Records for processing Start Marker

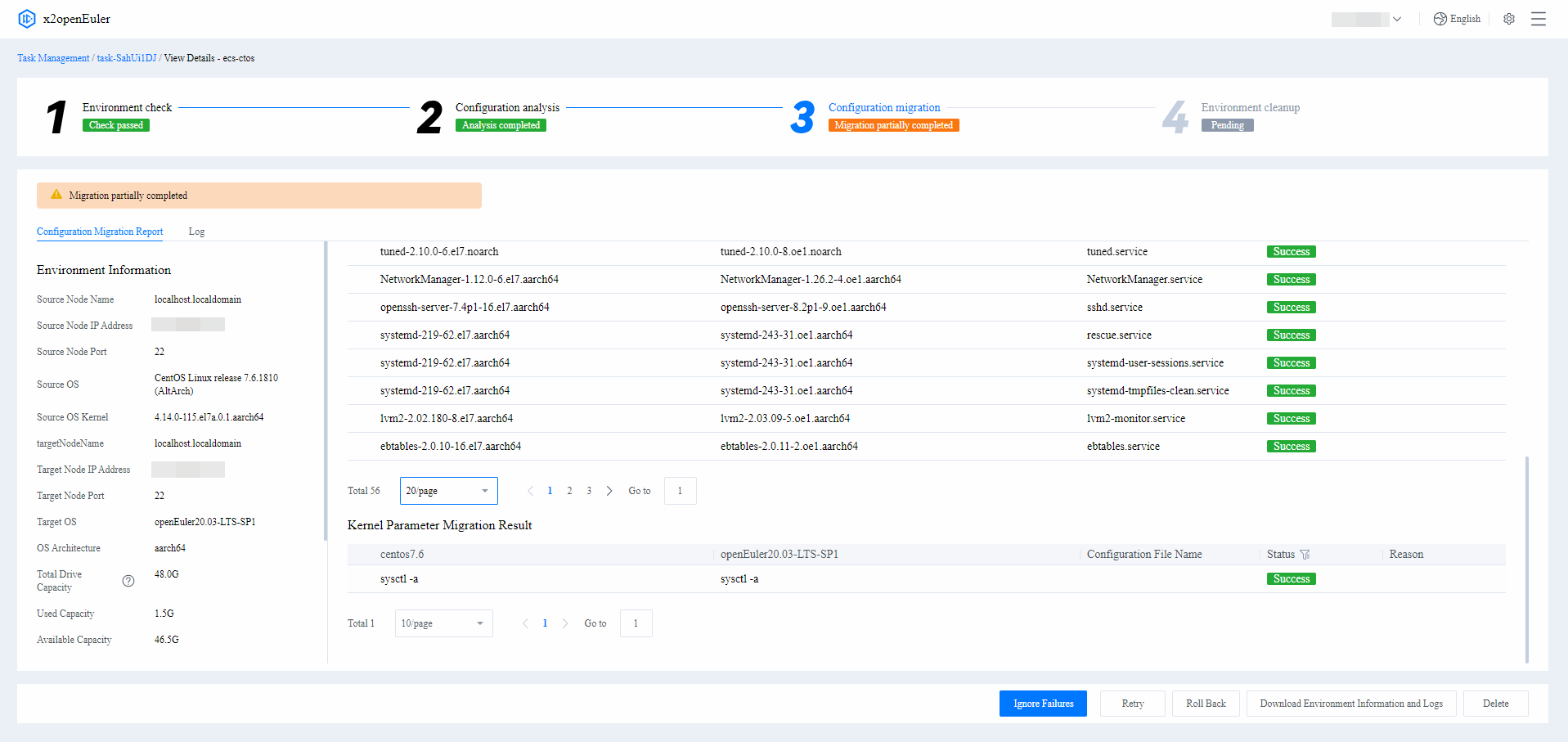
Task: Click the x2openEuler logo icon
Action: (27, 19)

Records for processing End Marker
Records for processing Start Marker

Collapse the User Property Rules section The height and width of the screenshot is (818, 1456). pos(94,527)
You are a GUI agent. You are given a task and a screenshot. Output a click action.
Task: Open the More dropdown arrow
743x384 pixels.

Records for processing End Marker
Records for processing Start Marker

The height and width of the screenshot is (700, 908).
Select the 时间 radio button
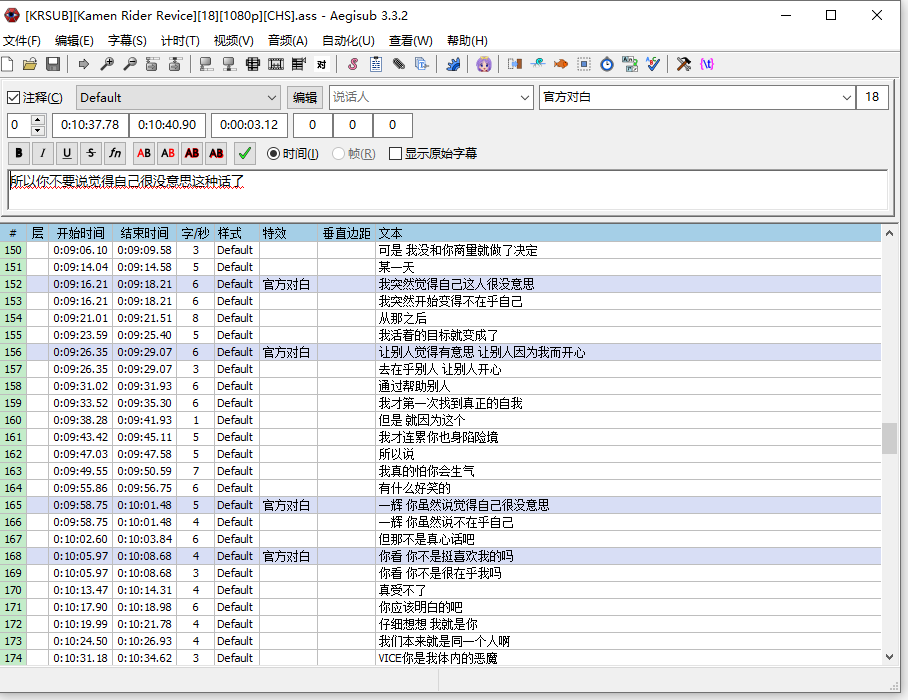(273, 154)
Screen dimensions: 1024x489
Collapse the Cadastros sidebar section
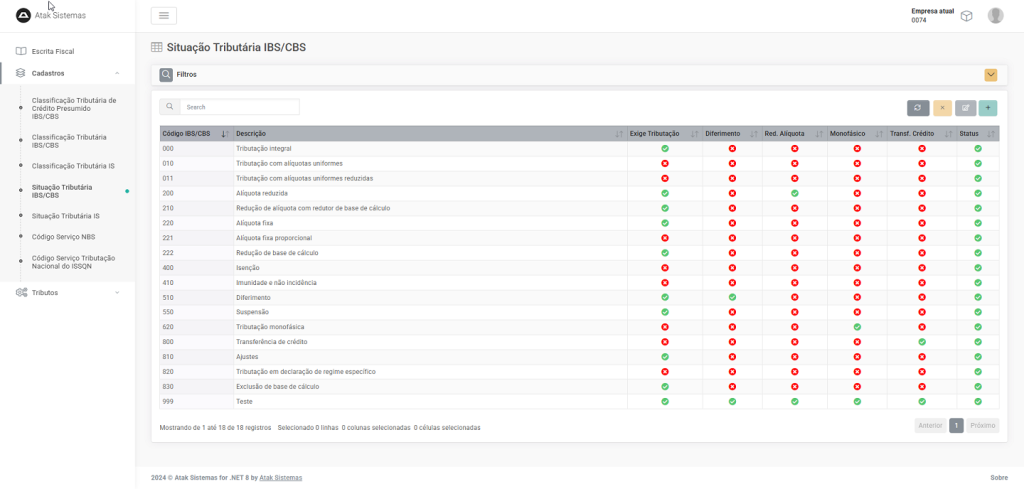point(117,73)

Records for processing End Marker

**Task objective**.
Take the stretch of lines above from the one containing "Collapse the User" through the one containing "743x384 pixels." and repeat it exactly, adding no other line.

**Answer area**.
Collapse the User Property Rules section The height and width of the screenshot is (818, 1456). pos(94,527)
You are a GUI agent. You are given a task and a screenshot. Output a click action.
Task: Open the More dropdown arrow
743x384 pixels.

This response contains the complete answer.